The buildings were skeletons—half-buried, half-bombed. The air tasted like rusted tin. Children slept in bathtubs. Dogs barked from rooftops at shadows that didn't move.

But underground?

Underground there were rats. Not the kind with tails. The kind with rifles and radios, AKs wrapped in duct tape and Qur'anic tattoos. The kind that hadn't seen the sun in days because God, if He still watched, didn't look here anymore.

A dozen men sat hunched in the damp, coughing under flickering headlamps.

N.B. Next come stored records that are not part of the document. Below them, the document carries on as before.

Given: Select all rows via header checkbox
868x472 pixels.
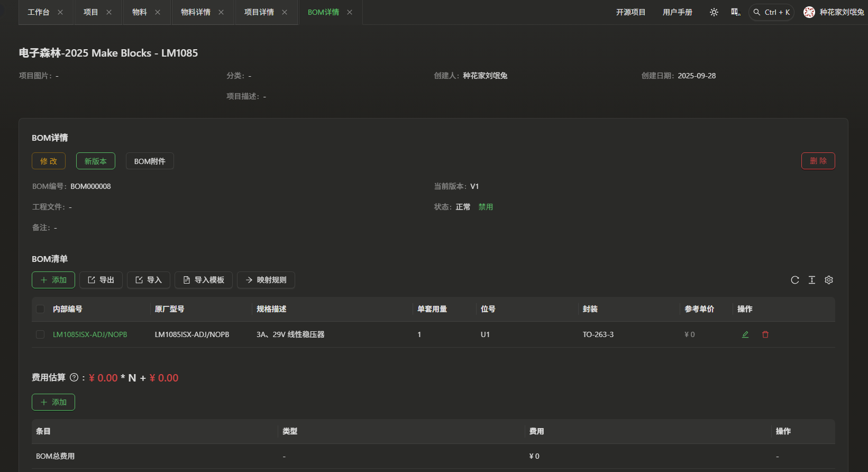Looking at the screenshot, I should tap(40, 309).
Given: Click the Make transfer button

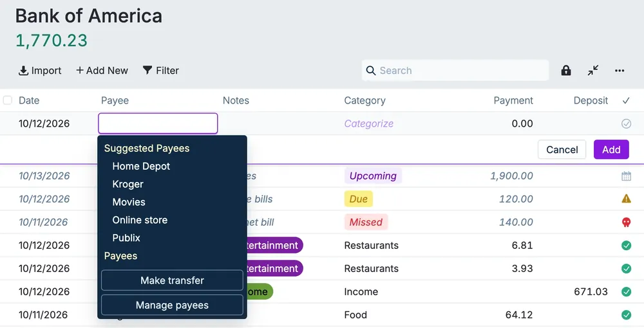Looking at the screenshot, I should point(172,280).
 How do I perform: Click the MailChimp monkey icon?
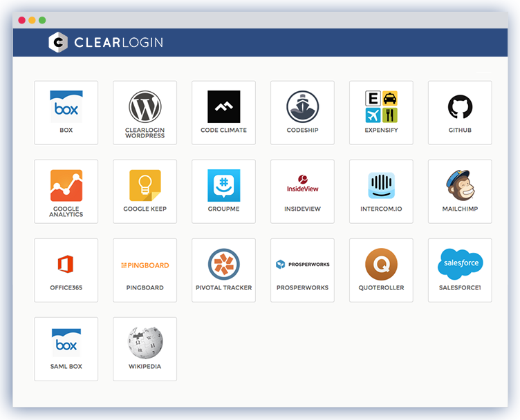point(460,185)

Sweat ran down their backs. One rubbed engine grease on his face like war paint. Another poured crushed red pepper into a line on a rusty tray and snorted it.

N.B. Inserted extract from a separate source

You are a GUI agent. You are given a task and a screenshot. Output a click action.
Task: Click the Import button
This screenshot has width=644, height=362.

Another inhaled something thicker, stronger. Hash, maybe. Or opium. Maybe something worse.

They didn't talk at first.

They buzzed.

Jittery. Eyes wide. Hands twitching like spiders.

A small transistor radio crackled in the corner.

"تكلم."

One voice.

Another replied from Egypt.

"جاهز."

Then Lebanon.

"جاهز."

Then Yemen.

Then Tehran.

One by one, the check-ins echoed through the static.

"جاهز."

"جاهز."

A long pause.

Then the lead man—bearded, half-mad—stood up and raised his rifle over his head.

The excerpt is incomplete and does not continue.